** START OF Extracted records **

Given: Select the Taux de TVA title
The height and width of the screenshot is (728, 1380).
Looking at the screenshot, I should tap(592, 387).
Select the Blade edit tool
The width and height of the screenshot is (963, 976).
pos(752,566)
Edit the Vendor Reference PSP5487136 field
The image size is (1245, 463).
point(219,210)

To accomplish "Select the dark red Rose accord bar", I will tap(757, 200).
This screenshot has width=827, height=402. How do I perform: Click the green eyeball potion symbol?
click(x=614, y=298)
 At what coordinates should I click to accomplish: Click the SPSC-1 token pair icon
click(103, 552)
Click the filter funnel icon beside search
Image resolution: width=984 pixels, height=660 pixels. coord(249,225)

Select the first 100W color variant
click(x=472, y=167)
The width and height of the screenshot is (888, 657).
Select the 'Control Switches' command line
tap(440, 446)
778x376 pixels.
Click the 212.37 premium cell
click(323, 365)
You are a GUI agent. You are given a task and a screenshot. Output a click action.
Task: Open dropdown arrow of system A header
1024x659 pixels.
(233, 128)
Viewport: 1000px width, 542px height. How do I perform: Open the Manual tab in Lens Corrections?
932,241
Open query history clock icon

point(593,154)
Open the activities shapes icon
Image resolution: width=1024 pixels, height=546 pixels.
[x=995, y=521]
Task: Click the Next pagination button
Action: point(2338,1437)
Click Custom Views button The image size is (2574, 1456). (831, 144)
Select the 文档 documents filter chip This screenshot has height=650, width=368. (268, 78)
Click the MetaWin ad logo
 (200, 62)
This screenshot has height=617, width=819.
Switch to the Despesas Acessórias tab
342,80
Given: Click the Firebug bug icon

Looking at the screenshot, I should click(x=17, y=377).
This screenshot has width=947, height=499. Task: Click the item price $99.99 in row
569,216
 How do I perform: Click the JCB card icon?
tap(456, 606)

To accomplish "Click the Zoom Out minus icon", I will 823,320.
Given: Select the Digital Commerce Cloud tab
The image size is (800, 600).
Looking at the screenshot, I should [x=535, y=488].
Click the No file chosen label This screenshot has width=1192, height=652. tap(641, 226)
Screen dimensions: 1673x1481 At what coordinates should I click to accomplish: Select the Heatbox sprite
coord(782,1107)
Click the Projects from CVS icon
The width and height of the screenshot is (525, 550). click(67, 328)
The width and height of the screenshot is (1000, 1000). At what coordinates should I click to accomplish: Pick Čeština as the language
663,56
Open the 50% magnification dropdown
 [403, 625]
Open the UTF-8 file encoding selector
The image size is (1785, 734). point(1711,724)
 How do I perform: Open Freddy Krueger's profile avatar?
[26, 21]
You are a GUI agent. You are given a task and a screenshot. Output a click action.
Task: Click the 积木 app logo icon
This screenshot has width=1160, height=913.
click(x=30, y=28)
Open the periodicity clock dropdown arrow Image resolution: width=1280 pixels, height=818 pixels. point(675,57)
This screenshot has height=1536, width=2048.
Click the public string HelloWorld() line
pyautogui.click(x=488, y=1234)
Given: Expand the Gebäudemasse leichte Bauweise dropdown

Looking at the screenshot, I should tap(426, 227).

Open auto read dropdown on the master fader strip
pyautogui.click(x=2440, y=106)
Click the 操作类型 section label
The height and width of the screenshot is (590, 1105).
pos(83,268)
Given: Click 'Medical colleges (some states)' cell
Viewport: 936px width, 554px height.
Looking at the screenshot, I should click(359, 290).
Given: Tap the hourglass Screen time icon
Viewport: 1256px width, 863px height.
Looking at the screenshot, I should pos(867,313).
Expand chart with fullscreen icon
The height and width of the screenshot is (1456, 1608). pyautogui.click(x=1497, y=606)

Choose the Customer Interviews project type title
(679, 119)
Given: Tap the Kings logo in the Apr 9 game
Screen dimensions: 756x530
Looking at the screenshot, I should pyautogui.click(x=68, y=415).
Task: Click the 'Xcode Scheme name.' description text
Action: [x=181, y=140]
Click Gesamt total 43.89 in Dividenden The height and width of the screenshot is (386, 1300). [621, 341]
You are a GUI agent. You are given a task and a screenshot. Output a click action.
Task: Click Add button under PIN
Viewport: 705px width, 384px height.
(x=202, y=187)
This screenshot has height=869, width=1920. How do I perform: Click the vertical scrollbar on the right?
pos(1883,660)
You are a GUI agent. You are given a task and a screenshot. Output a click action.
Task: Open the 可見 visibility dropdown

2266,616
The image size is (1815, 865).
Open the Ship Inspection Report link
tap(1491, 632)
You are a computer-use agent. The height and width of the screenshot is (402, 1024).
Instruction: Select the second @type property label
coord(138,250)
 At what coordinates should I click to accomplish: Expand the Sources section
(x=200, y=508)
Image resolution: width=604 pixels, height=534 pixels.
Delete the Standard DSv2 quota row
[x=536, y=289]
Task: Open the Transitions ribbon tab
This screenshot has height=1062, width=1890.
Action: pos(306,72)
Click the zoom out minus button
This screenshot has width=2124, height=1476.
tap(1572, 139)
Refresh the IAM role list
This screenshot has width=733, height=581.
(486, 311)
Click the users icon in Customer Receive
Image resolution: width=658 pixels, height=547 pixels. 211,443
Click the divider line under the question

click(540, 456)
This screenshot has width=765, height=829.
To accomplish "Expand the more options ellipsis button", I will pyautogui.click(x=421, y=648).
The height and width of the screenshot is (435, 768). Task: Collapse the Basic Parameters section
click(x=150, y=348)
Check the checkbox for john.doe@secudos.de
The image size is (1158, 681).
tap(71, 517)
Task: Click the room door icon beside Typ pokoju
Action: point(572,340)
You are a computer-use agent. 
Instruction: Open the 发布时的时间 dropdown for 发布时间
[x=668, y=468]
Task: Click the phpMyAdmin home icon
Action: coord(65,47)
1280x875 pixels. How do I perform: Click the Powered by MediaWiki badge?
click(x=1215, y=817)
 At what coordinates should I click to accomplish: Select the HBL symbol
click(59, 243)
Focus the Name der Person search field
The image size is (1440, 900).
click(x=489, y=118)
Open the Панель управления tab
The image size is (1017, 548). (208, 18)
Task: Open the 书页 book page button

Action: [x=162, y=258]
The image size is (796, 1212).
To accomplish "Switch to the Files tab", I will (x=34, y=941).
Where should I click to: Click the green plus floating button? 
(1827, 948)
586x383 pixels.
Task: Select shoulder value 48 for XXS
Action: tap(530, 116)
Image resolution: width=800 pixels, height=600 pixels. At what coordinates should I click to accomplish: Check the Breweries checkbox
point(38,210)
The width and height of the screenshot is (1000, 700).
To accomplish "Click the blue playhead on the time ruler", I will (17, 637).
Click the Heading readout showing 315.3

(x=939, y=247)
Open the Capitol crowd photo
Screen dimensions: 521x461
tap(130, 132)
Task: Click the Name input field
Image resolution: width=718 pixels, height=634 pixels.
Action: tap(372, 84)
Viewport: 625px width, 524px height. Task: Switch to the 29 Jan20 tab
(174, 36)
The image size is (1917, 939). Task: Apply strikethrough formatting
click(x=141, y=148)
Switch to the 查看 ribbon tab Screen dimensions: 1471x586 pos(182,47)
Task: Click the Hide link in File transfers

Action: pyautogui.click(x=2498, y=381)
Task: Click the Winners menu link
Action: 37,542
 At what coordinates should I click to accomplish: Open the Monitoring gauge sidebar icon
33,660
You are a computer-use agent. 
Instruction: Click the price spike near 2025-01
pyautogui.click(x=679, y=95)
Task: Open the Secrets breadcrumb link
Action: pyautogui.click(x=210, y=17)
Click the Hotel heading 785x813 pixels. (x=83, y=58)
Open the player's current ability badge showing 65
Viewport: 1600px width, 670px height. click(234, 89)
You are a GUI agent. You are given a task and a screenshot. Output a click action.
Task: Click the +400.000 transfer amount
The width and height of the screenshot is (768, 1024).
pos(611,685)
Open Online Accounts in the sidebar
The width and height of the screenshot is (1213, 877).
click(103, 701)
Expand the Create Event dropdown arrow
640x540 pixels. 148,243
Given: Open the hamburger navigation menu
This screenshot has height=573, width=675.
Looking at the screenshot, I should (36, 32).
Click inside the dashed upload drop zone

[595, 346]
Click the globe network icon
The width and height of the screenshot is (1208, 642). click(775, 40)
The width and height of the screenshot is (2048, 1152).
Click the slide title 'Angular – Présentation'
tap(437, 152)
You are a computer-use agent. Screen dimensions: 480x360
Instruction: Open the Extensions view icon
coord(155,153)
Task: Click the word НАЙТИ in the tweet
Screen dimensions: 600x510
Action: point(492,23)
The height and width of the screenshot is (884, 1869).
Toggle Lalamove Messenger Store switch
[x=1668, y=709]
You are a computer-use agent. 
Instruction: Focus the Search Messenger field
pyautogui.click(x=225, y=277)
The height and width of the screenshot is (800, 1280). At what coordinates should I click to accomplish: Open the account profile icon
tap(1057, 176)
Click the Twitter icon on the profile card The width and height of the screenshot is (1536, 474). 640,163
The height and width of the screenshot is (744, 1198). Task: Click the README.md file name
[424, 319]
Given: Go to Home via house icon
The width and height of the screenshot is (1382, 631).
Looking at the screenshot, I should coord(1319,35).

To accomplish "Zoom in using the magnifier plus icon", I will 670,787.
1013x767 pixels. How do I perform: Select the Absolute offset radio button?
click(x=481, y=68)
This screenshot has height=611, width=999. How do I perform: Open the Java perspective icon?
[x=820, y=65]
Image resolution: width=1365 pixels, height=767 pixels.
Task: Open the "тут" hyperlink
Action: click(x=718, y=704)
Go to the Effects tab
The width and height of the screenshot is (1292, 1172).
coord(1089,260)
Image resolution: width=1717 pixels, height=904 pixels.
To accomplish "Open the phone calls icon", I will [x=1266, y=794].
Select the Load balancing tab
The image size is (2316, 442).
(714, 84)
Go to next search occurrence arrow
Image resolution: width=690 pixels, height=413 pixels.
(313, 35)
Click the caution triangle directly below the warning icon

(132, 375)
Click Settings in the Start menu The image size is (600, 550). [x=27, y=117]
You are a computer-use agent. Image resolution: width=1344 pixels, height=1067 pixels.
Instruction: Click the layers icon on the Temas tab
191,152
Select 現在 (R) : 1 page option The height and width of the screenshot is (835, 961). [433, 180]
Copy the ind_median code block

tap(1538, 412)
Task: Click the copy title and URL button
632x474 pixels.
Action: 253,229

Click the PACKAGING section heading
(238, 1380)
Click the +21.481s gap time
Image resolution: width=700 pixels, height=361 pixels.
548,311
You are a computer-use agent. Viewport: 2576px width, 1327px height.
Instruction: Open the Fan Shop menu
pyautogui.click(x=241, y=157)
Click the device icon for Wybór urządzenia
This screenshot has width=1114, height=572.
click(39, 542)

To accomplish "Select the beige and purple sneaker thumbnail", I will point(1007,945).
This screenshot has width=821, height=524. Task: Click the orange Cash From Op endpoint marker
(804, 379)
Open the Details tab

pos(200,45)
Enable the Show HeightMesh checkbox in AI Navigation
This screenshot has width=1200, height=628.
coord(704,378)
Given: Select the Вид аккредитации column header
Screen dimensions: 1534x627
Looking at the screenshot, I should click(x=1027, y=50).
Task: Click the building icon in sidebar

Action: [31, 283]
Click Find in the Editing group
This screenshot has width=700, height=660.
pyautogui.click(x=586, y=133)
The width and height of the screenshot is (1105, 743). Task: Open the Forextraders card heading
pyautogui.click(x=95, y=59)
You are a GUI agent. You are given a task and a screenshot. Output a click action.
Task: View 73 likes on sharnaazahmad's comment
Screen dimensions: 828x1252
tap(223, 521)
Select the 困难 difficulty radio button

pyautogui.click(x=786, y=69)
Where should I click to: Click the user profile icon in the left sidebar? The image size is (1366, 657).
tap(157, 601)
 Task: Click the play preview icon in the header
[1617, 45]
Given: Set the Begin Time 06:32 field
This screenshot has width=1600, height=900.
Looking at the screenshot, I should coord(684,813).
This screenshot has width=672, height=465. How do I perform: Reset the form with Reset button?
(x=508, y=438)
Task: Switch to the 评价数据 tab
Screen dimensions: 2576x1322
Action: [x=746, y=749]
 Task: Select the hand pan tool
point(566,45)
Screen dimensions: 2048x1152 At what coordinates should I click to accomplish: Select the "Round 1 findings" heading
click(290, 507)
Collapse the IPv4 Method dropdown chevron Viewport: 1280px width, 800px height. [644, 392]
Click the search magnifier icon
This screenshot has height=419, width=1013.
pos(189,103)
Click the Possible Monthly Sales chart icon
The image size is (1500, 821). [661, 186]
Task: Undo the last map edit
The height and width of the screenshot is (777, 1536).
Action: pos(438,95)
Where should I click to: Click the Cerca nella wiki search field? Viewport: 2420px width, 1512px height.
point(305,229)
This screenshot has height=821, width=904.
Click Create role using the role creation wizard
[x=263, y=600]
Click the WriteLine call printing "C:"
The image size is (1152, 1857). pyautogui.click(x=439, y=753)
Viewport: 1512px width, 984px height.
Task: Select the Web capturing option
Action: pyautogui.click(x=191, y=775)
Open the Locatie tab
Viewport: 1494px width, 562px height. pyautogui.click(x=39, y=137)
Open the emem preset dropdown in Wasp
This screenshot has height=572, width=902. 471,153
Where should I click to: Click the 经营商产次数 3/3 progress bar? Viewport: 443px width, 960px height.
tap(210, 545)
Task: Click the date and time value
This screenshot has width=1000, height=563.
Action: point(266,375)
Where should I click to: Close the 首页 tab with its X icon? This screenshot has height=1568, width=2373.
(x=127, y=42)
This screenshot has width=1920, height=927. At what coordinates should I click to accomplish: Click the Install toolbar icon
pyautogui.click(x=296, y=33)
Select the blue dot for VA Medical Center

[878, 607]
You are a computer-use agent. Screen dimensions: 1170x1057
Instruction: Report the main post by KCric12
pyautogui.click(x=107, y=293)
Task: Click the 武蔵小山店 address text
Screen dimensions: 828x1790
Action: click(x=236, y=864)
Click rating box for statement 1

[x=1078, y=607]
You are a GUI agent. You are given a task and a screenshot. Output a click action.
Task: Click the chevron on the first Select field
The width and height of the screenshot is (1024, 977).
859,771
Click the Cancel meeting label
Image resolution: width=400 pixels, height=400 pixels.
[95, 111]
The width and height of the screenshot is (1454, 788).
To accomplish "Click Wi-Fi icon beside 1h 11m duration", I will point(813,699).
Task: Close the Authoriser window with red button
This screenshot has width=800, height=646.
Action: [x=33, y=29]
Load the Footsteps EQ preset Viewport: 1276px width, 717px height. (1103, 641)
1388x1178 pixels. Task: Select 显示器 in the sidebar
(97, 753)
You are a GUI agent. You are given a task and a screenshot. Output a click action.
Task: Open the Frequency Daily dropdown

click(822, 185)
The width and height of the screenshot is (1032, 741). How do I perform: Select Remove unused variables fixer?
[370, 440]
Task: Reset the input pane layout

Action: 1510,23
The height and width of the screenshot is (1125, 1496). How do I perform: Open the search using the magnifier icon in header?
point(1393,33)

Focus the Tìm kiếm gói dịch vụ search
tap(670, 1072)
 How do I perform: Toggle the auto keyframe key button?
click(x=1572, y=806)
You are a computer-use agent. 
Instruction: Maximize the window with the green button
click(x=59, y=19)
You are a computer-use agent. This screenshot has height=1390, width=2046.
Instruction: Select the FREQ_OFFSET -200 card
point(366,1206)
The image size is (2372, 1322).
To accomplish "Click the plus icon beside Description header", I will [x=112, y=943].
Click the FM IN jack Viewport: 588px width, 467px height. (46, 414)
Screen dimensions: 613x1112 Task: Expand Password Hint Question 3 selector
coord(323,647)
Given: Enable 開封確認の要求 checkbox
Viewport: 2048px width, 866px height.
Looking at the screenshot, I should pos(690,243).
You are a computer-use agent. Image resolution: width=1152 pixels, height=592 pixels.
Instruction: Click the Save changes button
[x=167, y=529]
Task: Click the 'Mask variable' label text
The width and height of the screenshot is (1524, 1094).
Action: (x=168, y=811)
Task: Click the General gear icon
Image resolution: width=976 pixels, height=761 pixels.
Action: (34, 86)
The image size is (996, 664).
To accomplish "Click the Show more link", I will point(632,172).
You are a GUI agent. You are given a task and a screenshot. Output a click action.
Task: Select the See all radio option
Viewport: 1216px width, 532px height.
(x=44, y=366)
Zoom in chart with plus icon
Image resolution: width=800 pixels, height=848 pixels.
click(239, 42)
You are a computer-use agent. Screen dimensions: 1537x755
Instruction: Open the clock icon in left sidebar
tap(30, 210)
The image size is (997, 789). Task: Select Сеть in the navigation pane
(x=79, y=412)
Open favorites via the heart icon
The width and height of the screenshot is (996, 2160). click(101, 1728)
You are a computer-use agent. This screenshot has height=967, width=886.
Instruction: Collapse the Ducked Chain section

** END OF Extracted records **

Task requirements: Copy out, unchanged, the lines of the listing from the one holding "This screenshot has width=672, height=465." through the one holding "Action: pyautogui.click(x=191, y=775)", both included.

Result for this task:
This screenshot has width=672, height=465. How do I perform: Reset the form with Reset button?
(x=508, y=438)
Task: Switch to the 评价数据 tab
Screen dimensions: 2576x1322
Action: [x=746, y=749]
 Task: Select the hand pan tool
point(566,45)
Screen dimensions: 2048x1152 At what coordinates should I click to accomplish: Select the "Round 1 findings" heading
click(290, 507)
Collapse the IPv4 Method dropdown chevron Viewport: 1280px width, 800px height. [644, 392]
Click the search magnifier icon
This screenshot has height=419, width=1013.
pos(189,103)
Click the Possible Monthly Sales chart icon
The image size is (1500, 821). [661, 186]
Task: Undo the last map edit
The height and width of the screenshot is (777, 1536).
Action: pos(438,95)
Where should I click to: Click the Cerca nella wiki search field? Viewport: 2420px width, 1512px height.
point(305,229)
This screenshot has height=821, width=904.
Click Create role using the role creation wizard
[x=263, y=600]
Click the WriteLine call printing "C:"
The image size is (1152, 1857). pyautogui.click(x=439, y=753)
Viewport: 1512px width, 984px height.
Task: Select the Web capturing option
Action: pyautogui.click(x=191, y=775)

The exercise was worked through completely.